**任务要求:**
[1] 依据页面摘录，Spark向JDBC写入数据时默认使用哪种模式？
[2] 请逐一列出页面摘录所载的Spark写入JDBC时可选的全部模式。
[3] 将页面摘录中以“SaveMode.ErrorIfExists模式(默认)”开头的段落改写得更为简洁，保留其主要事实。

**页面摘录:**
---------------

Spark | 读取Hive表数据写入MySQL

 

 

import java.sql.Connection

import scala.collection.mutable.ArrayBuffer

object JdbcTemplateUtil extends Serializable {
    /**
      * 单条操作
      * @param sql
      * @param params
      */
    def executeSql(conn: Connection, sql: String, params: Array[String]): Unit = {
        try {
            val ps = conn.prepareStatement(sql)
            if (params != null) {
                for (i <- params.indices)
                    ps.setString(i + 1, params(i))
            }
            //noinspection ScalaUnusedSymbol
            val update = ps.executeUpdate()
            ps.close()
        } catch {
            case e: Exception => println(">>>Execute Sql Exception..." + e)
        }
    }
    /**
      * 批量操作
      * @param sql
      * @param paramList
      */
    def executeBatchSql(conn: Connection, sql: String, paramList: ArrayBuffer[Array[String]]): Unit = {
        try {
            val ps = conn.prepareStatement(sql)
            conn.setAutoCommit(false)
            for (params: Array[String] <- paramList) {
                if (params != null) {
                    for (i <- params.indices) ps.setString(i + 1, params(i))
                    ps.addBatch()
                }
            }
            // val update = ps.executeUpdate()
            ps.executeBatch()
            conn.commit()
            ps.close()
            conn.close()
        } catch {
            case e: Exception =>  println(">>>Execute Batch Sql Exception..." + e)
        }
    }
}
import java.sql.Connection
import java.text.{ParseException, SimpleDateFormat}
import java.util.{Calendar, Date}

import scala.collection.mutable.ArrayBuffer

object DateTimeUtil extends Serializable {
    /**
      * 获取本机日历日期
      * @param delta
      * @return
      */
    def dateDelta(delta: Int, separator: String): String = {
        val sdf = new SimpleDateFormat("yyyy" + separator + "MM" + separator + "dd")
        val cal = Calendar.getInstance()
        cal.add(Calendar.DATE, delta)
        val date = sdf.format(cal.getTime)
        date
    }

}

 

数据写入JDBC时,Spark提供了以下几种模式,注意:


  SaveMode.ErrorIfExists模式(默认),该模式下,若数据库中已经存在该表,则会直接报异常,导致数据不能存入数据库;
  SaveMode.Append 若表已经存在,则追加在该表中;若该表不存在,则会先创建表,再插入数据;
  SaveMode.Overwrite 重写模式,其本质是先将已有的表及其数据全都删除,再重新创建该表,然后插入新的数据;
  SaveMode.Ignore 若表不存在,则创建表,并存入数据;若表存在的情况下,直接跳过数据的存储,不会报错。

SparkSQL读取Hive表数据,然后将数据写入MySQL,如何避免主键冲突?

1、基于日期删除当前mysql表中数据,然后再写入。但是需注意当前写入的批数据中主键唯一。

2、基于duplicate key关键词解决主键冲突,使用PrepareStatement来完成JDBC写入。

      但是这样就得舍弃spark提供的JDBC TO Other DataBases。

---------------

**材料列表:**
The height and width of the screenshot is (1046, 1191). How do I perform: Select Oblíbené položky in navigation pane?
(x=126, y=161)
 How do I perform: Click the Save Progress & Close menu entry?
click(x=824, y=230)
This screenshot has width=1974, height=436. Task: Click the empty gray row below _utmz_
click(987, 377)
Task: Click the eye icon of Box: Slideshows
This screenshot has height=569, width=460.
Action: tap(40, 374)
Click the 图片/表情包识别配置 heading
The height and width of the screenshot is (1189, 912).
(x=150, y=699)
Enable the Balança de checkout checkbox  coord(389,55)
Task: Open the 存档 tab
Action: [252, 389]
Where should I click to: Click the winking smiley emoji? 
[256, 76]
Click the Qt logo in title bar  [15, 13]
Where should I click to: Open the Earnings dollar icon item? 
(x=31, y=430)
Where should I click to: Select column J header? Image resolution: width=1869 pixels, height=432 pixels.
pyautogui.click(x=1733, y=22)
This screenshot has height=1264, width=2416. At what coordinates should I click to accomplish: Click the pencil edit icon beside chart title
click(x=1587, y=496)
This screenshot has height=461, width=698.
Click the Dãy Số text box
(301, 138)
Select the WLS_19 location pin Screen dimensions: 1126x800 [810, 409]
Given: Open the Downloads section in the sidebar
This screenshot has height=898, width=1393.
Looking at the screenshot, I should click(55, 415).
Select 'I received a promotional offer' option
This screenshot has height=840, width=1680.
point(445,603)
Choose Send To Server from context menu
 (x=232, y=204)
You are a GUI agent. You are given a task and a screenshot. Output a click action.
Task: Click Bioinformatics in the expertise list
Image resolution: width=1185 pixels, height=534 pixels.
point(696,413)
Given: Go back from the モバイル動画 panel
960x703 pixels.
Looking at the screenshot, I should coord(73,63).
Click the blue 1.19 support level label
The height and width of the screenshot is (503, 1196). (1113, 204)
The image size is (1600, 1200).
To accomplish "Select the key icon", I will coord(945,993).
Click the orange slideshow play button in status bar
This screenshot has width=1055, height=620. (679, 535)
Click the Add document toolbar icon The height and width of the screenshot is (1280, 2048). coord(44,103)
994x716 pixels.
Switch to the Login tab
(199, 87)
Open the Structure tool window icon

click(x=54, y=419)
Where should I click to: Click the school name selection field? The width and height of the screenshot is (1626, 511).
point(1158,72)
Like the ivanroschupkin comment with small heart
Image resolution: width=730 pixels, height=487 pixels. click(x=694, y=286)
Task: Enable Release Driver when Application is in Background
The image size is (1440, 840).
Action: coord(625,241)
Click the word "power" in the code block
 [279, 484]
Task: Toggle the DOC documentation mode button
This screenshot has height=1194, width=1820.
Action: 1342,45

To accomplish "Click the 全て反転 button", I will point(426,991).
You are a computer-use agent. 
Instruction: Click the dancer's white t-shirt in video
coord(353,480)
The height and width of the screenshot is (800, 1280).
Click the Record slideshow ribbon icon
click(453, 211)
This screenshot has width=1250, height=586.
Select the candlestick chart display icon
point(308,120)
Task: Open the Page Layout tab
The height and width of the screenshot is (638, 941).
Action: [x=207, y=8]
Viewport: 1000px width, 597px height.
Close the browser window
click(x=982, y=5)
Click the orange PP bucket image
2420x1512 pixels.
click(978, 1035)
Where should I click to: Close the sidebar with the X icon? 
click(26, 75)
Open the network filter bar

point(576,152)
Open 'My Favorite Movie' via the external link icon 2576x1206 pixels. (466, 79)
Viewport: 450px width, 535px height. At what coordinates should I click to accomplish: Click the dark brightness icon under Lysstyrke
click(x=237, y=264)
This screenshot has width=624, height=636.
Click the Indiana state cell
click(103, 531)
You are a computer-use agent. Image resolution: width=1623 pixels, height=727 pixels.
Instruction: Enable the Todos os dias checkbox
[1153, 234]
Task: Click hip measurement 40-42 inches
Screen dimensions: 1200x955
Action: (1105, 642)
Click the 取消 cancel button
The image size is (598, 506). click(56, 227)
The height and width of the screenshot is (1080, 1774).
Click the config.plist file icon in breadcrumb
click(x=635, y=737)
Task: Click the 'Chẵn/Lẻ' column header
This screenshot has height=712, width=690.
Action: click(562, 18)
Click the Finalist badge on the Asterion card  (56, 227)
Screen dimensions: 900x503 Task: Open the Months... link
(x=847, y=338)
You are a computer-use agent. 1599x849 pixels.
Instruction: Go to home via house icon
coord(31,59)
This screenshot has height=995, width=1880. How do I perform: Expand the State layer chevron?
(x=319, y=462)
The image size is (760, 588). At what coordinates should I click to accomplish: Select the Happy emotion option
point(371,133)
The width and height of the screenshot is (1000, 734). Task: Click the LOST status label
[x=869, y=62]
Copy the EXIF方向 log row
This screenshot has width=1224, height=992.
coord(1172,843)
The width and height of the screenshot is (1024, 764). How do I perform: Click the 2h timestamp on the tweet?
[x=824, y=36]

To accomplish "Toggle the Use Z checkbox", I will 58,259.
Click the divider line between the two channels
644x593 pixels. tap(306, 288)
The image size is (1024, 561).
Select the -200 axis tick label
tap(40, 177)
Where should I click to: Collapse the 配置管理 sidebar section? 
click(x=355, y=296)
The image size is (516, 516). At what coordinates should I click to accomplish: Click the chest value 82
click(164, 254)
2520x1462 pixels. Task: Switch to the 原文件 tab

---------------

**参考答案:**
[1] SaveMode.ErrorIfExists模式。

[2] SaveMode.ErrorIfExists、SaveMode.Append、SaveMode.Overwrite、SaveMode.Ignore

[3] SaveMode.ErrorIfExists为默认模式：数据库中若已有该表，会直接报异常，数据无法存入。